We won, in a way.
While Trader Joe's still refuses to provide hazard pay to the thousands of workers who are putting ourselves on the front lines of a global pandemic, our petition raised awareness among our coworkers of the power of collective action. It appears we also may have inspired other grocery workers to petition their companies to provide hazard pay, many of which have been successful. Sadly, Trader Joe's is hoping that maintaining an image of compassion will excuse the company from having to tangibly act with compassion.
The company used the existence of this petition to lie to workers, telling them it was a trick to get people to sign their name to the union effort. That is so emphatically untrue. Telling crew that to scare them is a cut and clear Unfair Labor Practice violation. Their attempt to union-bust as we cry out for help amid a global health crisis makes it clearer than ever where corporate's priorities lie – and the work we need to do to get them to act right.
Our win is not because Trader Joe's is providing its workers common sense policy, but because our fellow crewmembers are now unshakably aware that this company will refuse to do what's right if we remain quiet.
We are ending this campaign at 20,000 signatures to stand as a reminder for crewmembers that we are here and we will not back down. We are ending this campaign at 20,000 signatures to remind corporate that we have broad public support and worker solidarity on our side – and we're only just getting started.
***TRADER JOE'S WORKERS: If you are interested in joining our union efforts, email [email protected] and in the coming days you will receive a survey and next steps!***
Trader Joe’s workers — from the distribution warehouses to the stores — need hazard pay now.
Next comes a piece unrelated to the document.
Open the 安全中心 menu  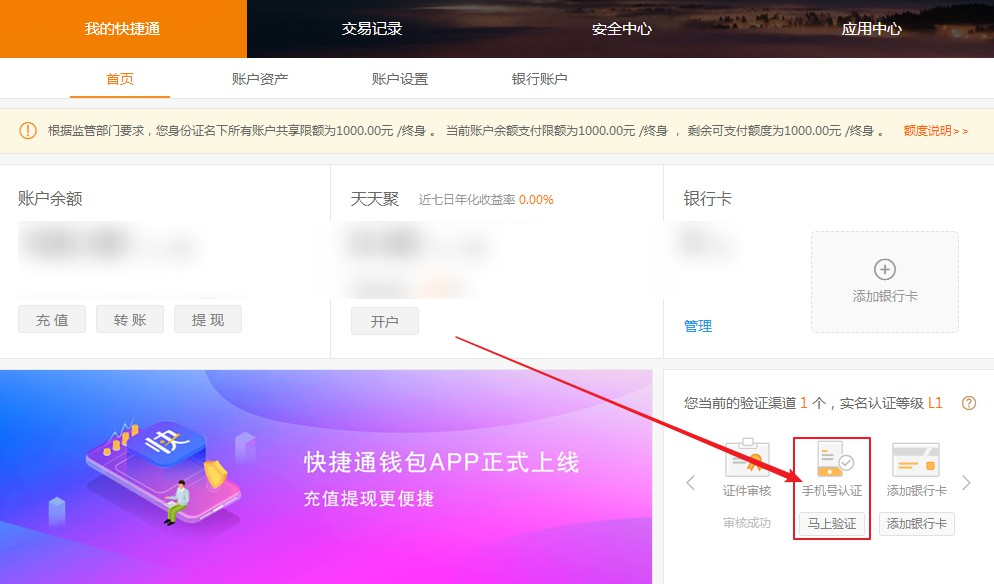click(x=621, y=29)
As the company rakes in millions of dollars amid the frenzy of people across the country filling our stores to stock up, grocery workers are at the frontlines of this global pandemic and we are terrified.
We are exposing ourselves (and our loved ones) to COVID-19. We aren’t being paid for the extra work we’re doing or the risk we’re undertaking. We’re being told we can’t wear gloves. We are terrified.
We need our company to have our back by introducing hazard pay at the rate of time and a half, plus guaranteeing forced closure pay. Workers who are typically scheduled a certain number of hours per week need to be guaranteed that if their store closes, they will continue receiving pay equal to their average scheduled wages. For example, someone scheduled full time would receive a biweekly check totalling how much they would earn for 70 hours of work — that is two weeks of 40-hours, minus ten 1-hour lunch breaks through those two weeks.
Why is this important?
According to the UN, hazard pay is “a form of compensation granted to staff members who have been requested to remain and report for work in duty stations where very hazardous conditions, such as war or active hostilities, prevailed and where the evacuation of families and nonessential staff had taken place.”
We are in the middle of a global crisis. Trader Joe’s — and grocery stores at large — are ensuring our communities can safely and comfortably quarantine/self-isolate. But the workers stocking the shelves have not received any sort of security from Trader Joe’s corporate or ALDI, which owns Trader Joe’s, that we can be compensated for the essential service we are providing.
Trader Joe’s offered to reimburse sick time for any worker who becomes ill for up to one week. That is insufficient — it requires workers to work until they get sick before they can receive any compensation for putting their lives in danger, and it does nothing to answer concerns of part-time or new crewmembers who don’t qualify for medical insurance should they become ill.
Trader Joe’s proudly employs elderly and disabled workers, two demographics that are most at risk for becoming critically ill from COVID-19. Yet those workers can’t afford to avoid work and keep themselves safe.
Grocery stores and hospitals are on the frontlines right now, but grocery store workers don’t have access to the same precautions and resources as hospital workers. Hazard pay and guaranteed closure pay provides security, comfort, and increased morale knowing our company has our backs.